## DIRECTIONS FOR THIS TASK
A word-for-word copy of the lines below, starting at the line with "This screenshot has width=503, height=402." and ending at the last one, is what you should give. Omit every picture.

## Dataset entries
-- -- --
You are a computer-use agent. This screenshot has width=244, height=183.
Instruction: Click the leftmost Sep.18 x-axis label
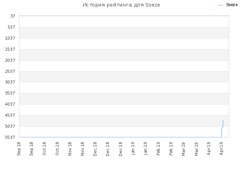point(19,149)
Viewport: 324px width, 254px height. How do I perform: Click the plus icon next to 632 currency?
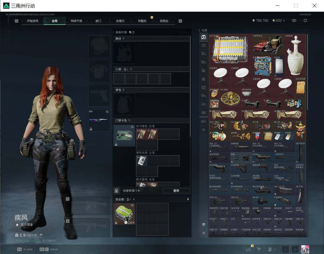[284, 21]
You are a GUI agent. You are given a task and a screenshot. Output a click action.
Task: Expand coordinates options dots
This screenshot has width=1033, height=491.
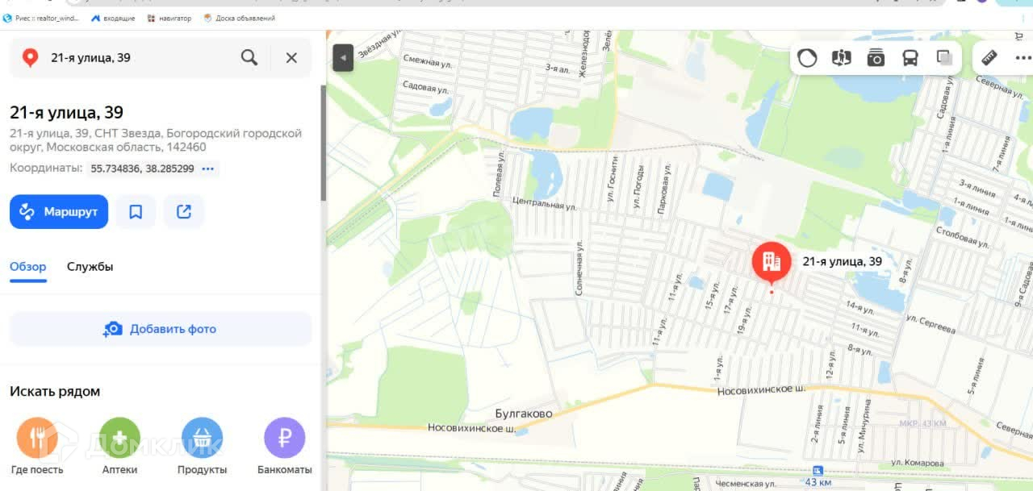208,169

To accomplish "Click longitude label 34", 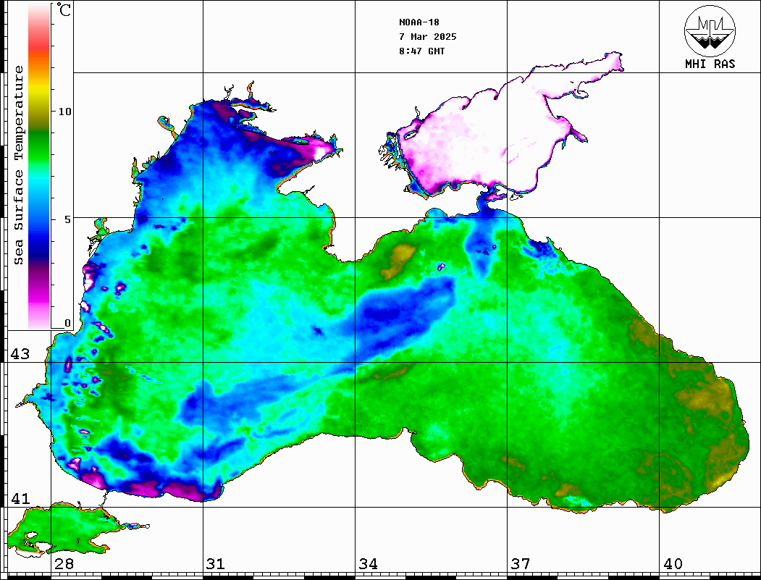I will [368, 564].
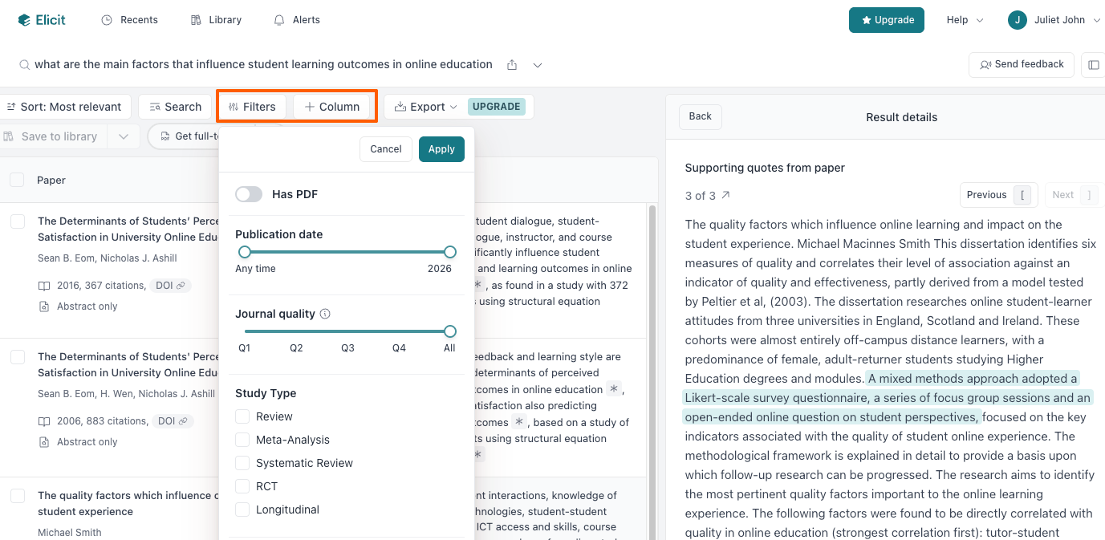Image resolution: width=1105 pixels, height=540 pixels.
Task: Select the checkbox for the first Determinants paper
Action: pos(17,222)
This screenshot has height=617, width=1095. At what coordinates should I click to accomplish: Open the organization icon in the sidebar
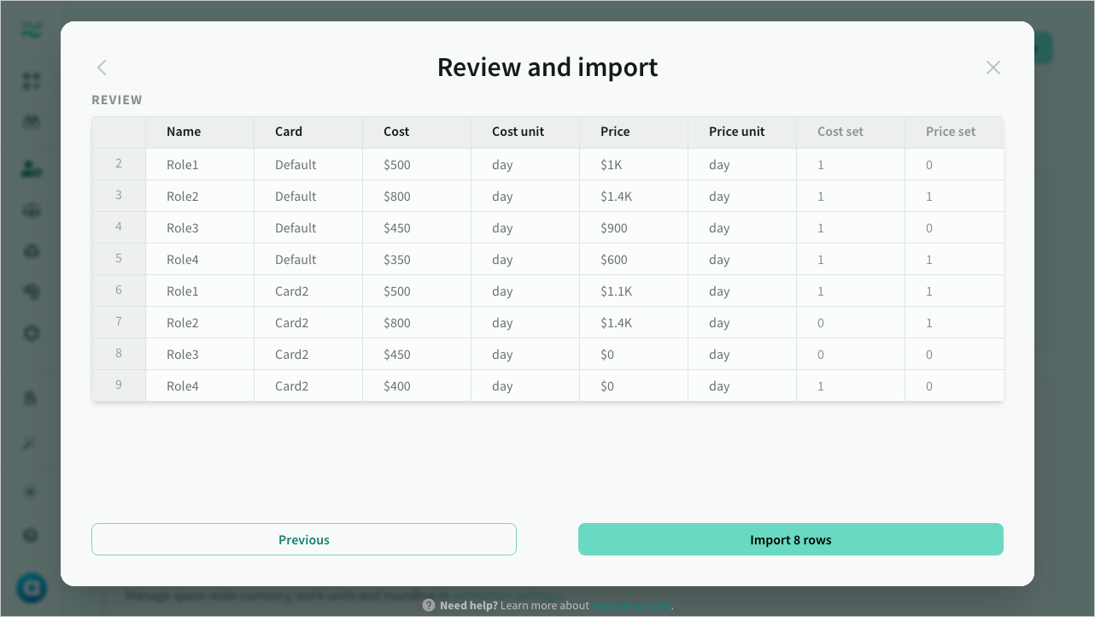[x=31, y=209]
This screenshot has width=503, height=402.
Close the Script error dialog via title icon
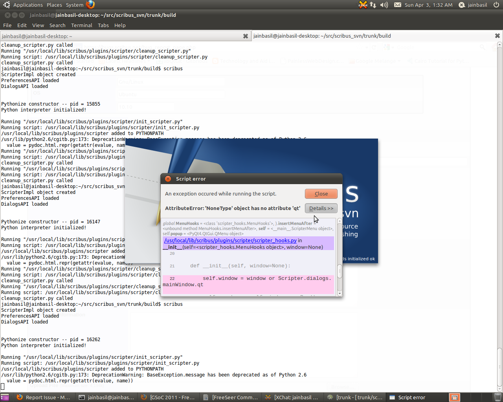coord(168,179)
-- -- --
## TASK RESULT
This screenshot has width=503, height=402.
Close the Script error dialog via title icon
coord(168,179)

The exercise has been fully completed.